FORCE was tested and validated in a variety of environments and settings, and was distributed in the hope that it will be helpful to fulfill your research needs, too. However, there are still a number of issues, which we didn’t have time to solve yet. Note that some of the ‘problems’ mentioned below are just messages of caution; in any case, we advise you to make use of the quality flags.

You are invited to develop solutions for the problems mentioned below, and to report other unknown issues, mistakes and bugs. I would welcome if you would pass back improvements, in which case I will try my best to find time to review and incorporate these changes into the main build (Contact me).
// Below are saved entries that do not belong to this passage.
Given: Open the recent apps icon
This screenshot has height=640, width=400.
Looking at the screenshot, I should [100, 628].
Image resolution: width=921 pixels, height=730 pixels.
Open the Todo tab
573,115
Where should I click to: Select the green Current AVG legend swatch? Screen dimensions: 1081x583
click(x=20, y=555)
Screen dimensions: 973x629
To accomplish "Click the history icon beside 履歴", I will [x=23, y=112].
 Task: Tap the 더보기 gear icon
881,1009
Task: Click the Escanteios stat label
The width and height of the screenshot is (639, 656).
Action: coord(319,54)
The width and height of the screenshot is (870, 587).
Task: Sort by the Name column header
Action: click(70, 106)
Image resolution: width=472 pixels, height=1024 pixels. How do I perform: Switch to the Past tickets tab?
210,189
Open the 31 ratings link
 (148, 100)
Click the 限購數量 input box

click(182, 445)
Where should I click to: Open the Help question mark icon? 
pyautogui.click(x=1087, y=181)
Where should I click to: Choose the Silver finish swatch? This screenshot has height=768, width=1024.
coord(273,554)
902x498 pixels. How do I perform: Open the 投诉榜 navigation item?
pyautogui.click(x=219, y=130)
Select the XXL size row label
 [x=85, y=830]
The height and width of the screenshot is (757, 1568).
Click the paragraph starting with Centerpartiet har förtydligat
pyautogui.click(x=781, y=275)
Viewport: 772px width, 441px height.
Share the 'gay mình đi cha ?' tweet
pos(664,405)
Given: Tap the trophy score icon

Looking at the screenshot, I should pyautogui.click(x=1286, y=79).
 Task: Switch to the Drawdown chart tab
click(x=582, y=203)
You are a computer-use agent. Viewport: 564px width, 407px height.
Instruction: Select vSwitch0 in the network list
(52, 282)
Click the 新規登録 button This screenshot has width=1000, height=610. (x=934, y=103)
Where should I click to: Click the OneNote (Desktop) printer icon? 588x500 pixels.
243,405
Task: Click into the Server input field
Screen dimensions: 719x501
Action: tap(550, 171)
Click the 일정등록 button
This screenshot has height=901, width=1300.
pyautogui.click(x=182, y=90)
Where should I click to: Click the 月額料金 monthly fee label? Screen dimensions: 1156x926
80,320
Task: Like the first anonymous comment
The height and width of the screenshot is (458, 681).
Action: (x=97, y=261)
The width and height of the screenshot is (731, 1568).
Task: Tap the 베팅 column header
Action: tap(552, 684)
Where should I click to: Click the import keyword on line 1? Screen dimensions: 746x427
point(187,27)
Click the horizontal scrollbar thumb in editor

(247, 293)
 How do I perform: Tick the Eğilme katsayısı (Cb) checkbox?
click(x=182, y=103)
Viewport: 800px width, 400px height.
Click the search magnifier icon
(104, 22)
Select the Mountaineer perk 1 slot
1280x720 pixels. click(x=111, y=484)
  • AOD estimation in bright landscapes

    FORCE L2PS estimates AOD over dark targets. Thus, if there are none or few, AOD estimation becomes less reliable or might fail completely. If there is not a single valid dark target, a global fallback value is used, which might not represent the actual conditions very well. Use these scenes with caution, and take a look at the AOD quality flags.

    You can use externally provided fallback values to counter this.

    Note that water bodies might not be suitable per se; if they are very turbid, they can even be brighter than the land surface in the visible bands; AOD cannot be estimated from these targets.

    Note that the presence of vegetation is also not sufficient per se; the vegetation needs to be dark and dense.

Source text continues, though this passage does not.